Entrenamiento Caballo de Guerra – Novedades tecnológicas


Entrenamiento Caballo de Guerra – Novedades tecnológicas

Es probable que el caballo haya sido utilizado desde la Prehistoria, aunque no se tienen más evidencias de esta teoría aparte de los grabados en roca hallados en las paredes de las cuevas de esta época. La brida, al igual que las riendas, son objetos que se desarrollaron tan pronto como se inició el lento proceso de domesticación del caballo. Las pruebas más antiguas de los inicios del proceso de domesticación de este animal, fechadas en la época comprendida entre los años 3500 y 3000 a. C., datan de pinturas encontradas en cuevas de Botai y Kozhai, regiones del norte de Kazajistán.

Los ejércitos del Antiguo Egipto, a partir del Imperio Nuevo, estaban compuestos por carros y arqueros. La invención de la rueda fue una de las principales innovaciones tecnológicas que dieron lugar al desarrollo del carro de guerra. Inicialmente, como retrata el Estandarte de Ur hallado en la antigua Sumer, que data de c. 2500 a. C., los caballos se unían a los carros que arrastraban mediante un yugo, de manera similar a como se hacía con los bueyes. No obstante, el yugo limitaba la fuerza y movilidad del caballo al ser incompatible con su anatomía. Por ello, durante las invasiones de los hicsos a Egipto hacia 1600 a. C., se desarrolló el arnés, que permitía al caballo moverse con mayor rapidez y arrastrar más peso. En esta época, el carro de guerra se había consolidado dentro de los ejércitos de la Antigüedad.
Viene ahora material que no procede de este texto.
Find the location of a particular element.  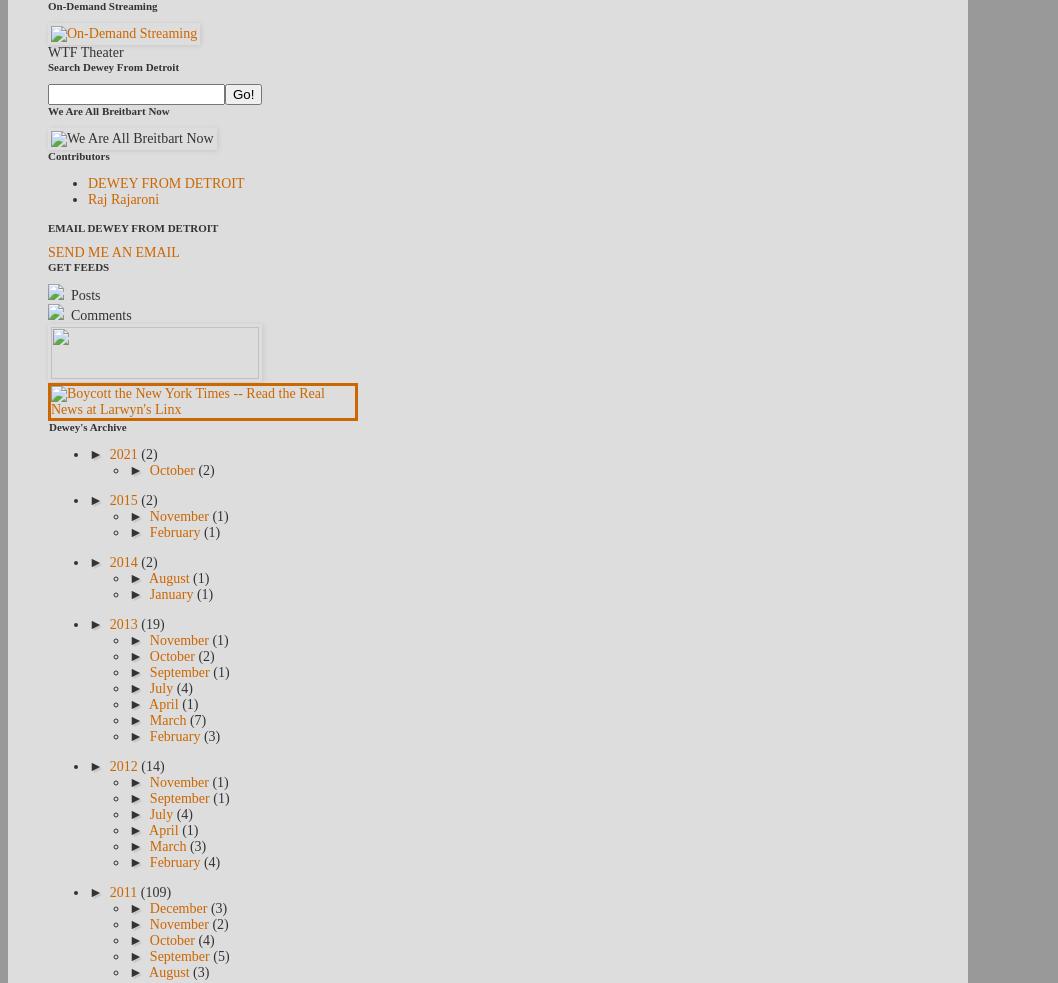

Incluso después de que el carro de guerra quedara obsoleto, todavía existía entre las grandes potencias de la época la necesidad de seguir introduciendo innovaciones en torno a la industria del caballo para que estos animales pudieran tirar de cargas cada vez más pesadas. Entre estas cargas se encontraban los suministros y las armas, tan necesarias para los ejércitos de todo el mundo. La invención en el siglo V en China del collar de caballo (Dinastías Meridionales y Septentrionales) permitió a este animal arrastrar un peso mayor de lo que podía cuando se unía a los vagones en que se cargaban los suministros mediante un yugo similar al que se utilizará con los bueyes en épocas posteriores. Este collar no llegará a Europa hasta el siglo IX, y empezará a difundirse por el continente a mediados del siglo XII.